Georges Ghosn, êtes-vous un journaliste ou un homme d’affaires ?
Je suis un homme de Presse, doté d’un certain bon sens qui fait peut-être la différence par rapport à tous mes confrères.
Qui est le vrai lecteur de la Presse écrite, finalement « archaïque » ?
Ce sont des gens à partir de la quarantaine. En dessous de cet âge-là, c’est le Net. Mais souvent, en vieillissant, les jeunes, par identification, vont faire comme leurs parents. Et puis, quand on avance en âge, on a davantage de temps, et c’est agréable de lire un magazine.

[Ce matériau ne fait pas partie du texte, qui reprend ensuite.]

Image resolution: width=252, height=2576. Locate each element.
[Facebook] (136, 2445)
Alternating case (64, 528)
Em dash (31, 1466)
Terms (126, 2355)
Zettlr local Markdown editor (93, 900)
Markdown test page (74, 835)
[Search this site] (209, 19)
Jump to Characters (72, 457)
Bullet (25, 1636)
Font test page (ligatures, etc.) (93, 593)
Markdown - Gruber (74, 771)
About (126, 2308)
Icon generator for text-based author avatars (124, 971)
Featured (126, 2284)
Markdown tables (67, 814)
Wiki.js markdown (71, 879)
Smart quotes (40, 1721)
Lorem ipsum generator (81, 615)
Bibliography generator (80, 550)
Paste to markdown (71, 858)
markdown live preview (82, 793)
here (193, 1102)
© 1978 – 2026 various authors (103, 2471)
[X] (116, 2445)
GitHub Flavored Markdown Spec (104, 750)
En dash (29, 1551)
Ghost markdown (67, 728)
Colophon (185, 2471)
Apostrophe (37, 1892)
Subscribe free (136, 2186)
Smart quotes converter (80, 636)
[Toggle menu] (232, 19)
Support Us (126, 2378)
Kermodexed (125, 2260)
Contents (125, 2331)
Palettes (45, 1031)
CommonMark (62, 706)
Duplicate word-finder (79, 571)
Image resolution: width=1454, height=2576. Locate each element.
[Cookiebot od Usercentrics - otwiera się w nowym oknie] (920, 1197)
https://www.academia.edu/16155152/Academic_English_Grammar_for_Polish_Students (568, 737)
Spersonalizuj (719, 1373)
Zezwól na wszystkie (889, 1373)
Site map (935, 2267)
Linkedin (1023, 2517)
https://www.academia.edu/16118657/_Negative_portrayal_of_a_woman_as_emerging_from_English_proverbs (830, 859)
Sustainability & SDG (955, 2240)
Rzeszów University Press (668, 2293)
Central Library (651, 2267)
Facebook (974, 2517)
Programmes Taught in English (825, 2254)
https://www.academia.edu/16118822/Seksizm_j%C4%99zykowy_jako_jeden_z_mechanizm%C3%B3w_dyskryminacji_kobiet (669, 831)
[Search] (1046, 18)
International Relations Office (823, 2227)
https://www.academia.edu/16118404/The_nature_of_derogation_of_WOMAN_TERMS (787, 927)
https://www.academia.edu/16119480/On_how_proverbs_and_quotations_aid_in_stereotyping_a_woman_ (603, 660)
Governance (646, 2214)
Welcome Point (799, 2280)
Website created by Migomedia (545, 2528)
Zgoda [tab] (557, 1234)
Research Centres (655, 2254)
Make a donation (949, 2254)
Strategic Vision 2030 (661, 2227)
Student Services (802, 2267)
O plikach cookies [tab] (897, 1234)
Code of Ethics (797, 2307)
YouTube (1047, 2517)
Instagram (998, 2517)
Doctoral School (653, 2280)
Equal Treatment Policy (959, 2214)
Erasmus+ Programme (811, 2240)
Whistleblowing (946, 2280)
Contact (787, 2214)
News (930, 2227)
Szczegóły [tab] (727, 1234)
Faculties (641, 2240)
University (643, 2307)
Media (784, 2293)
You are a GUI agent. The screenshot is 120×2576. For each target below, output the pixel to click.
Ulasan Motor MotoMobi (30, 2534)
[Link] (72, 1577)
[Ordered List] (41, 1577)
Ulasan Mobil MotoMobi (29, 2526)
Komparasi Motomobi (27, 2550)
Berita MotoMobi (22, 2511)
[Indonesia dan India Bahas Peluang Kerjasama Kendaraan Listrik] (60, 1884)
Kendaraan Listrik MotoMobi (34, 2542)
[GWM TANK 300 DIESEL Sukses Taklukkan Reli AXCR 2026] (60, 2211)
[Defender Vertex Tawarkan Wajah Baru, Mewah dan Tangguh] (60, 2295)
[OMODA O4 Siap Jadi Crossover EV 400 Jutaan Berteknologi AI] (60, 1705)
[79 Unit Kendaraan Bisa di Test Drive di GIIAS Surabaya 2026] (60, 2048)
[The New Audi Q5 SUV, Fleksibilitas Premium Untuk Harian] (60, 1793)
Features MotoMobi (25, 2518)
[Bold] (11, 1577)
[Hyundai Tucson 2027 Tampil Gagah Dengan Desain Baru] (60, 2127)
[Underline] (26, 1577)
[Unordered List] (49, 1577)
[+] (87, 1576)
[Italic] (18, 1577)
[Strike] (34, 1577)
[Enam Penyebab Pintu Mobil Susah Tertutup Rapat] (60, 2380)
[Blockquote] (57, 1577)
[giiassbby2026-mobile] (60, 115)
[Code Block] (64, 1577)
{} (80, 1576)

En plus, avec toutes ces informations négatives qui circulent sur le Net – le nombre de malades, le nombre de morts… –, on finit par devenir insensible. Dans un magazine, on voit une photo qui véhicule une émotion que les informations à la télévision ne sauront pas faire passer.
Vous dirigez le journal, vous écrivez… Participez-vous également à la sélection des journalistes ?
J’estime qu’il faut toujours préserver la qualité des équipes – tout en évitant de dépenser un argent inutile –, car la qualité fait vendre. Je suis effaré quand, dans les quatre premières lignes d’un article, on ne trouve pas une indication sur ce qui va se passer après. Le style doit être incisif, provocateur, et il faut aussi faire de l’humour, car c’est un véhicule intéressant : le lecteur s’intéresse davantage à une parole exprimée avec humour.
Par ailleurs, une page, c’est comme une pièce de théâtre : il faut la mettre en scène. Pourquoi choisit-on tel type de caractères ? Pourquoi fait-on ressortir tels mots ? Par exemple, il ne faut pas que tous les titres hurlent systématiquement. On croit à tort qu’il faut vendre la page – non ! Quand quelqu’un achète un magazine, il est déjà dedans, vous n’avez pas besoin de lui crier l’info, parfois vous pouvez chuchoter.